### WHAT YOU ARE ASKED TO DO
Give the number of lines in the data that hold the string "agent". Nothing else is needed.

START STORED DATA

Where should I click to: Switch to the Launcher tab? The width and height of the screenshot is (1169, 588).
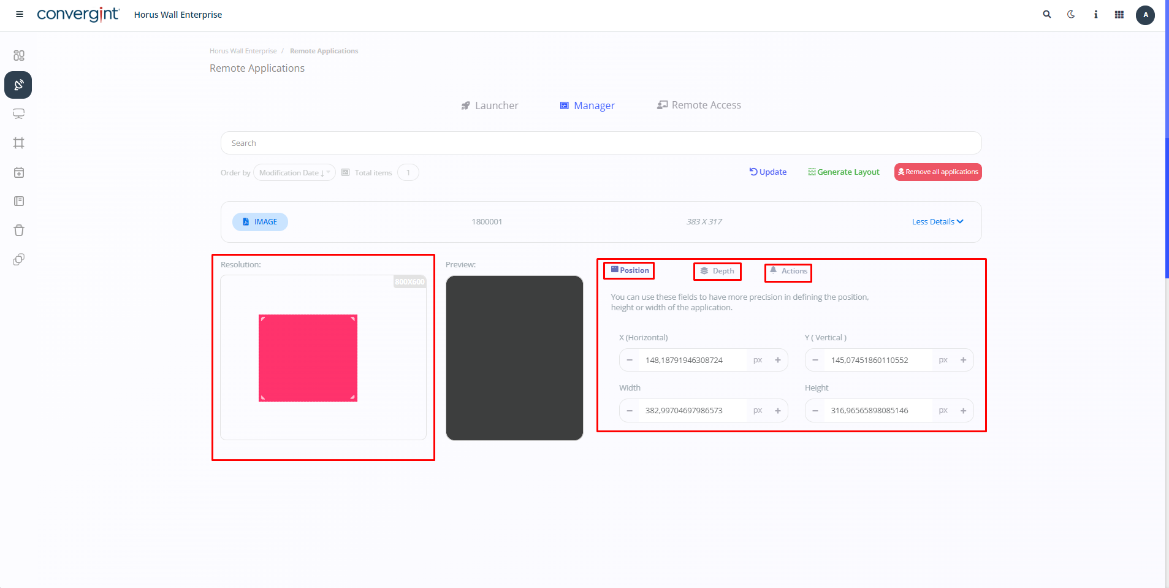[x=490, y=105]
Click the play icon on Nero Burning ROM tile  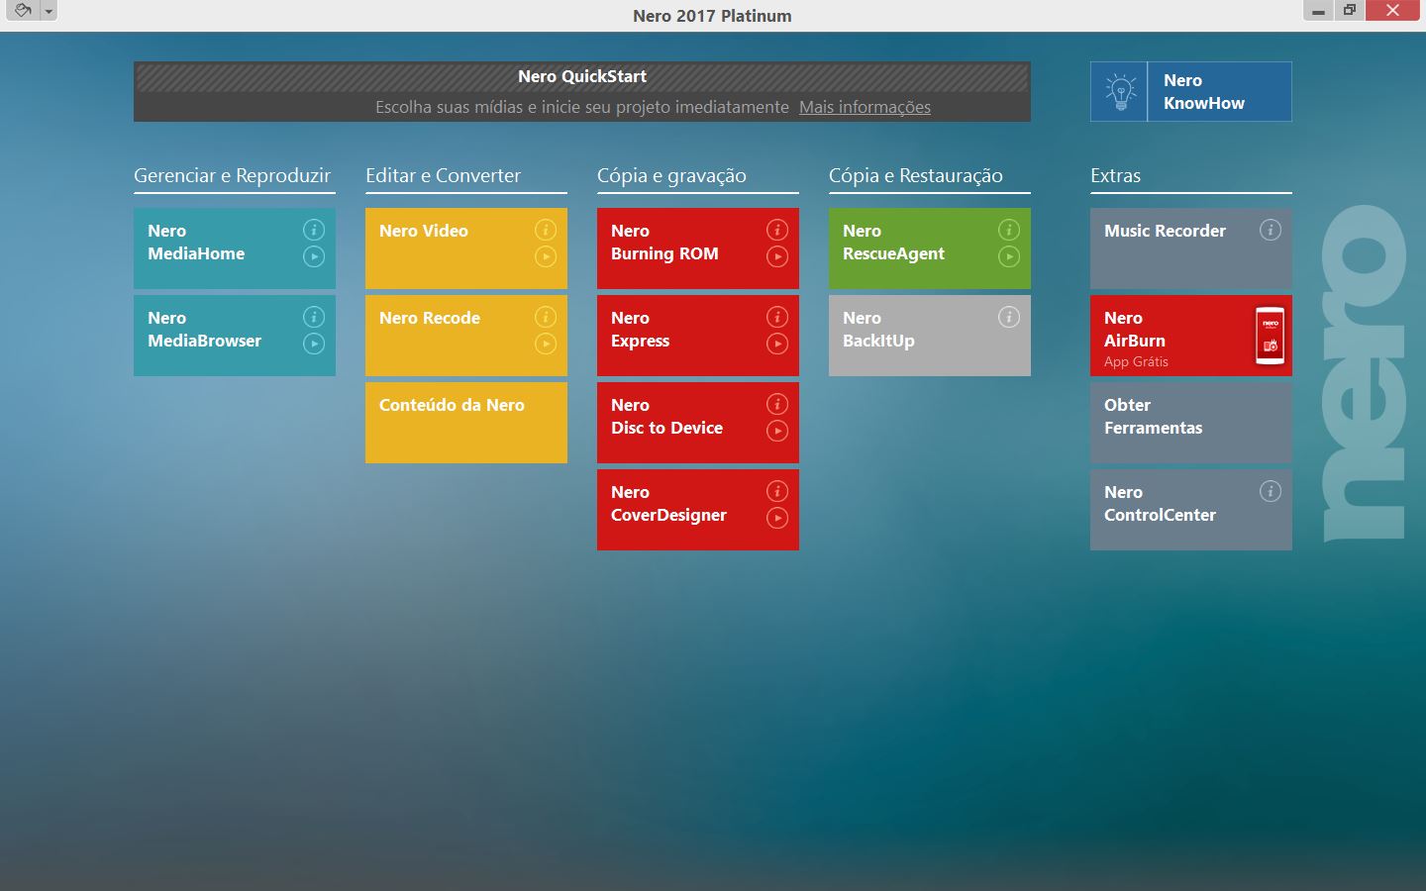777,257
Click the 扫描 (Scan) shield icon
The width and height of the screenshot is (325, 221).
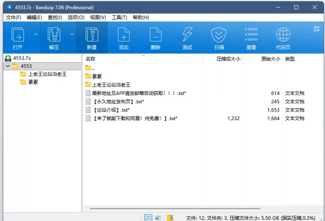point(219,35)
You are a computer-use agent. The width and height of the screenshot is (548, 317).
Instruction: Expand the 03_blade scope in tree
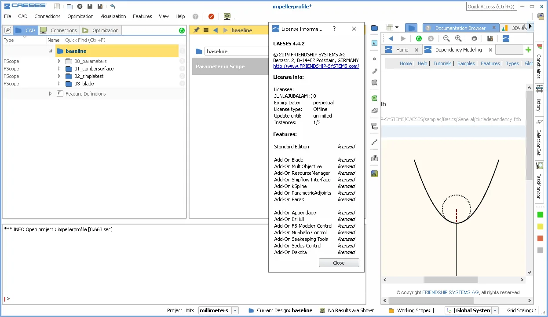pos(59,84)
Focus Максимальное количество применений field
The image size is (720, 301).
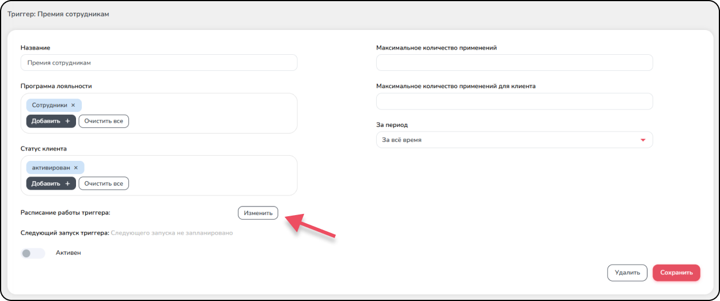(x=514, y=63)

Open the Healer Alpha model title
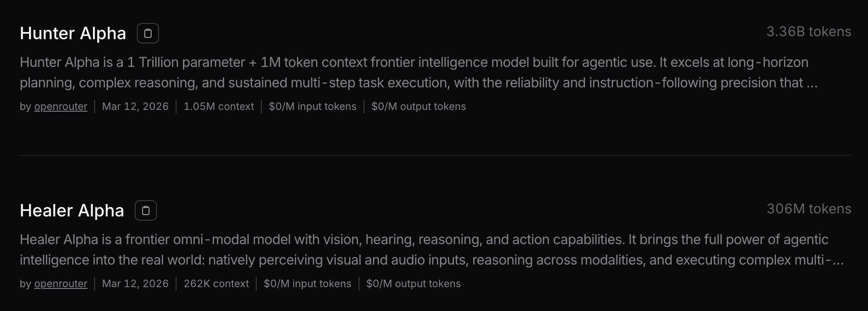72,210
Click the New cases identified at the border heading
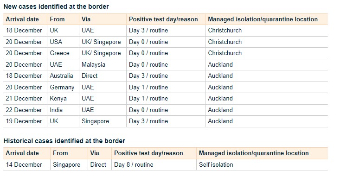 coord(56,6)
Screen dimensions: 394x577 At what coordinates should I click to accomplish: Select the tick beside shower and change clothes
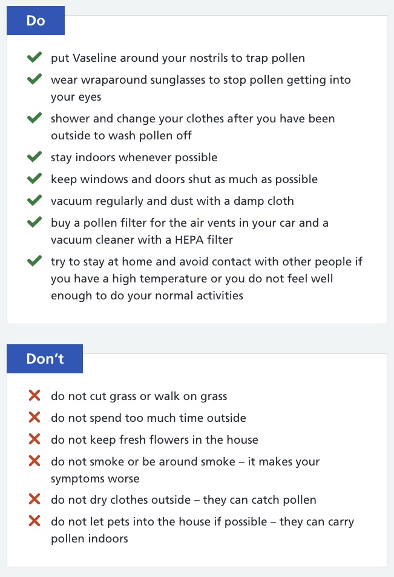point(34,118)
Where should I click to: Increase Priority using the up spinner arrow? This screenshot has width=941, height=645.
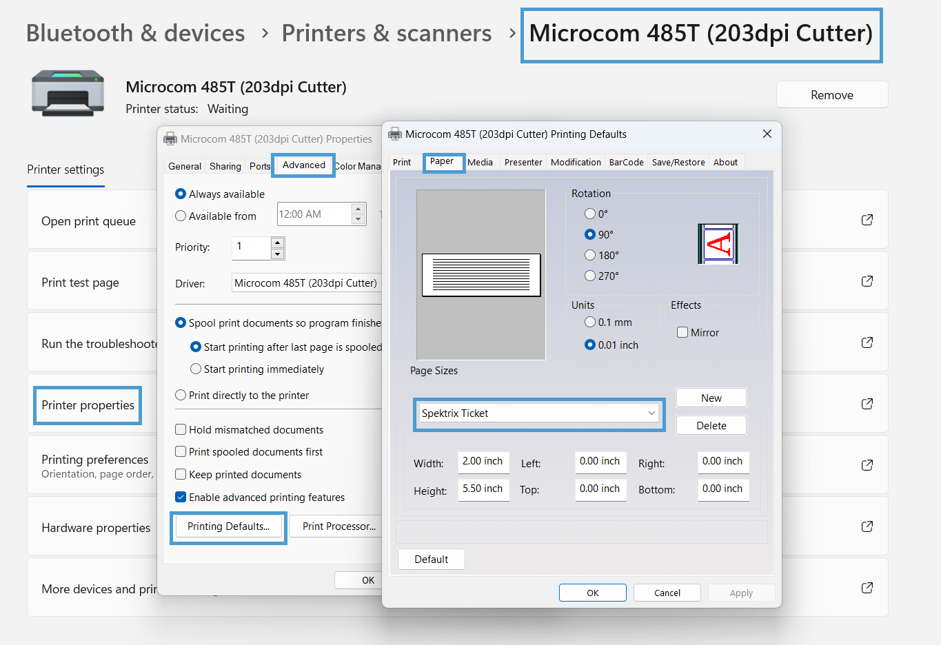(x=276, y=243)
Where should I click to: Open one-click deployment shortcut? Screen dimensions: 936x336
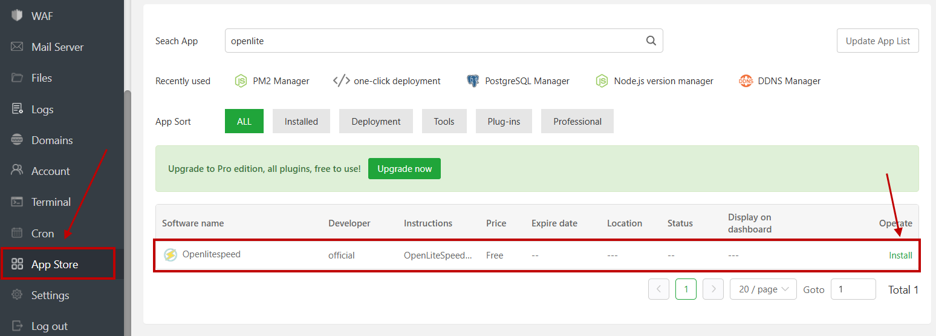387,81
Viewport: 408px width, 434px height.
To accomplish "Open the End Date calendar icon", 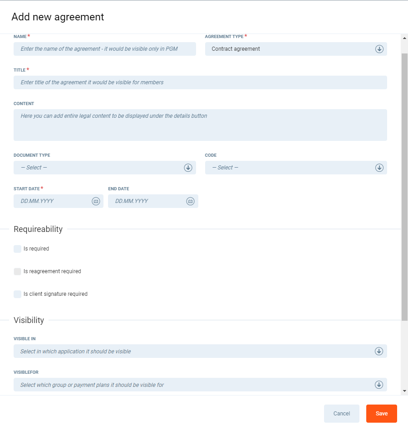I will [x=191, y=201].
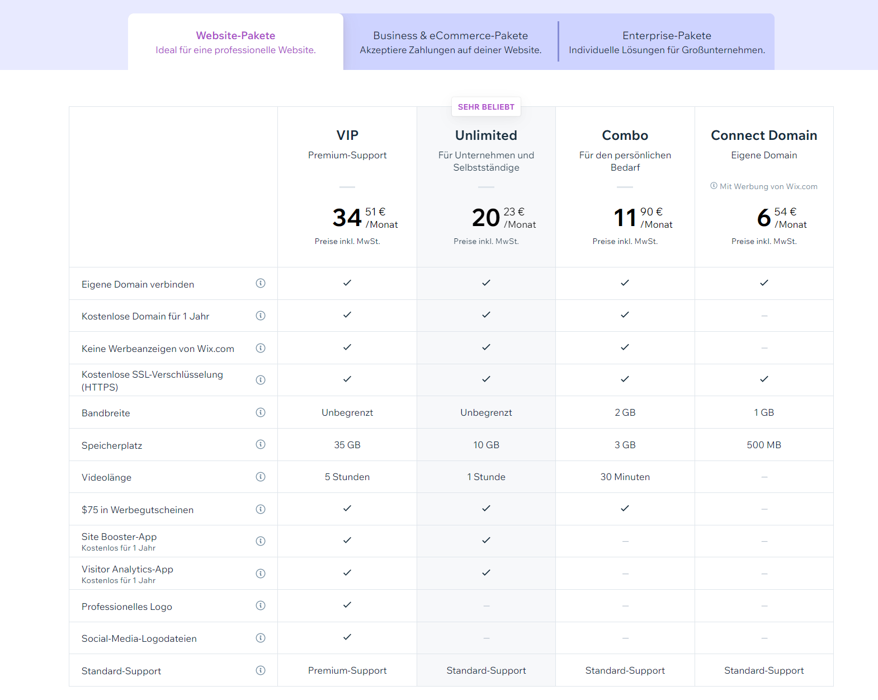
Task: Open the Enterprise-Pakete tab
Action: click(667, 42)
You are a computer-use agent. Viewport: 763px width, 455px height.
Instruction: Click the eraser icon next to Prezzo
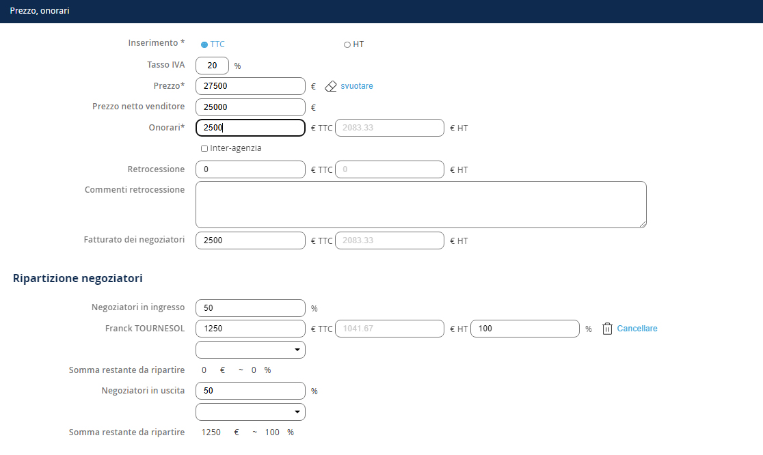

END STORED DATA

### EXERCISE RESPONSE
2